AKP 23 Yaşında: Kimlerle Yürüdü Bu Yollarda?
Ak Parti'nin yol arkadaşları!
AKP 23 Yaşında: Kimlerle Yürüdü Bu Yollarda?
Nuray Sancar / EVRENSEL – Adalet ve Kalkınma Partisi (AKP), 23 yıllık siyasi serüveninde birçok kişi, akım ve çevreyle yürüdü. Ancak bu uzun yolculuk, aynı zamanda partinin bir dönem birlikte yürüdüğü birçok kişiyle yollarını ayırmasının, hatta düşmanlaşmasının da tarihidir.
AKP'nin temelleri, 28 Şubat süreci sonrası eski gömleği çıkararak yeniden örgütlenen kadroların, "sivilleşme" vaadiyle attığı adımlarla atıldı. Bu süreçte parti, liberallerin desteğini alarak kitle-cephe örgütü görüntüsü vermeye çalıştı. Özellikle 2000'li yılların başlarında, AKP'nin ABD ve Avrupa Birliği (AB) ile sıcak ilişkiler kurduğu, reformist bir çizgide ilerlediği dönemler, partinin yükselişini hızlandırdı. Ancak bu dönem aynı zamanda, partinin içindeki güç dengelerinin de yeniden şekillendiği bir dönem oldu.
AKP'nin ilk yıllarında, özellikle ABD ile kurulan güçlü ilişkiler dikkat çekiyordu. Yalçın Akdoğan gibi isimler, AKP'nin muhafazakâr demokrasi anlayışını savunurken, parti laiklik konusunda teminat veriyor, İslam ile ilişkisini esnek bir çizgide tutuyordu.
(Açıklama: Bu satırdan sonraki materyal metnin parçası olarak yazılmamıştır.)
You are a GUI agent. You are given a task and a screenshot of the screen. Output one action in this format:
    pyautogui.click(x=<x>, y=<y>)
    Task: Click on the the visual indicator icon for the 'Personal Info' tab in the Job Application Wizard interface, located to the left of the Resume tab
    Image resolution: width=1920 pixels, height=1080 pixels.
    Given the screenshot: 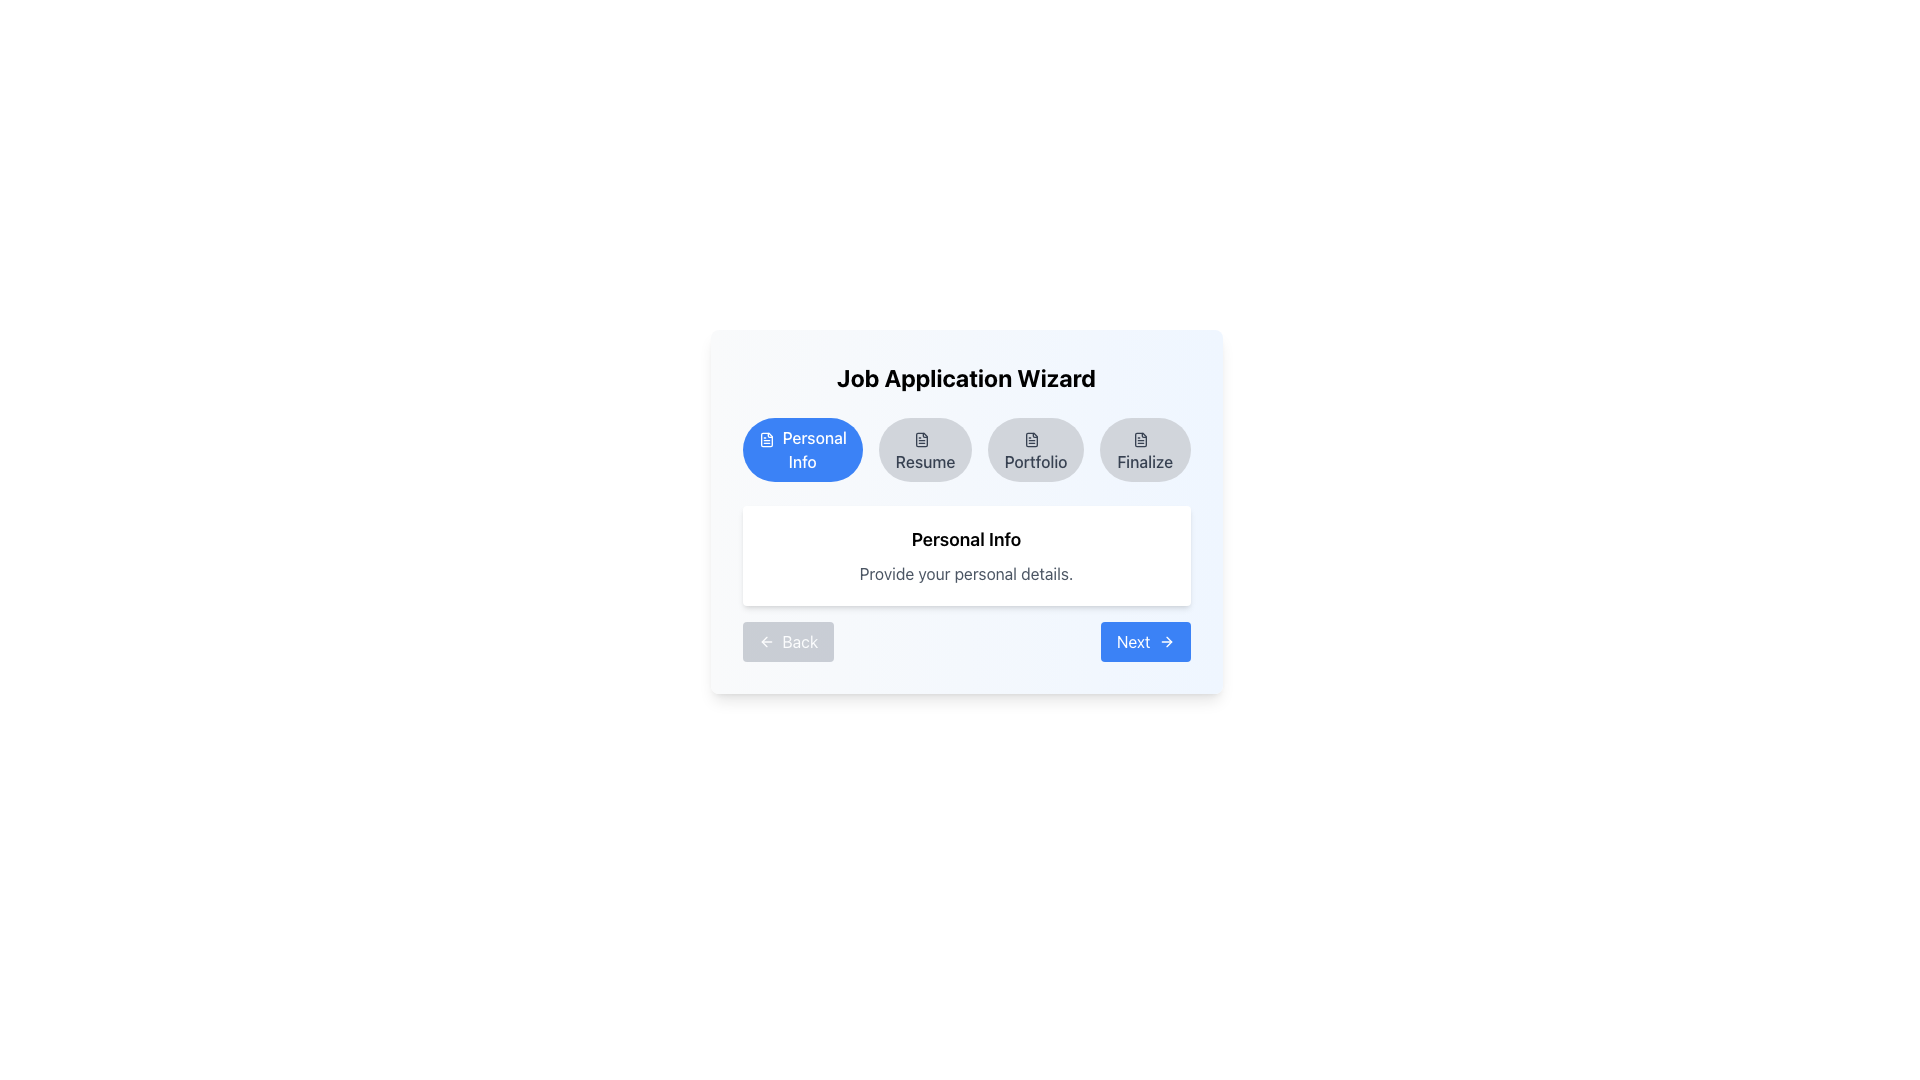 What is the action you would take?
    pyautogui.click(x=765, y=438)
Bu süreçte ABD'nin, AKP'yi bölgede bir denge unsuru olarak gördüğü, Türkiye'nin stratejik konumundan yararlanmak istediği de açıktı.
Ancak zamanla, parti içindeki güç mücadeleleri ve uluslararası konjonktürdeki değişiklikler, AKP'nin yönünü de değiştirdi. 2013-2014 yıllarında, bir dönem partinin en önemli müttefiki olan Gülen Cemaati ile yollar ayrıldı. Bu süreçte, yolsuzluk ve özel hayat tapelerinin ortaya çıkması, parti içindeki dengeleri alt üst etti. Gülen Cemaati, önce AKP'nin baş düşmanı ilan edildi, ardından 2016'daki darbe girişimi sonrası geniş çaplı operasyonlarla etkisiz hale getirilmeye çalışıldı.
Bu süreçte AKP, seçmen tabanını konsolide etmek için iç düşman yaratma stratejisini benimsedi. Gülen Cemaati'ne karşı yürütülen kampanya, partinin tabanındaki sadakati artırırken, aynı zamanda Erdoğan'a olan bağlılığı pekiştirdi. Bu dönemde gerçekleştirilen referandumla birlikte, Türkiye'de tek adam rejimine geçildi.
Ancak bu süreç, AKP içinde de ciddi bir yaprak dökümüne neden oldu. Davutoğlu gibi isimler, parti içindeki güç mücadelesinde tasfiye edilirken, Erdoğan'ın çevresindeki pek çok isim de etkisiz hale getirildi. Bugün AKP, büyük sermayenin ihtiyaçlarına göre şekillenen bir iktidar yapısına sahip. Ancak bu yapı, hem iç hem de dış siyasetteki hamlelerini genişletmeye çalışırken, karşılaştığı zorluklarla da mücadele ediyor.
AKP'nin en kalıcı müttefiki ise Milliyetçi Hareket Partisi (MHP) oldu. MHP, devletin çelik çekirdeğini temsil eden yapısıyla, AKP'nin milliyetçi bir zemin üzerinde yükselmesini sağladı. Bu ittifak, Türkiye'de toplumsal ilişkilerin yeniden şekillendirilmesinde önemli bir rol oynadı.
Sonuç olarak, AKP'nin 23 yıllık serüveni, bir yandan iktidarda kalma mücadelesi verirken, diğer yandan da birlikte yürüdüğü yol arkadaşlarıyla yollarını ayırma sürecini de içeriyor. Bugün AKP, geçmişteki müttefiklerinden uzaklaşarak, yeni ittifaklarla yoluna devam etmeye çalışıyor. Ancak bu yolculuk, her zaman olduğu gibi, sert virajlarla dolu. Erdoğan'ın gücünü koruyabilmesi, iç ve dış dinamiklerdeki değişimlere ne kadar uyum sağlayabileceğine bağlı olacak.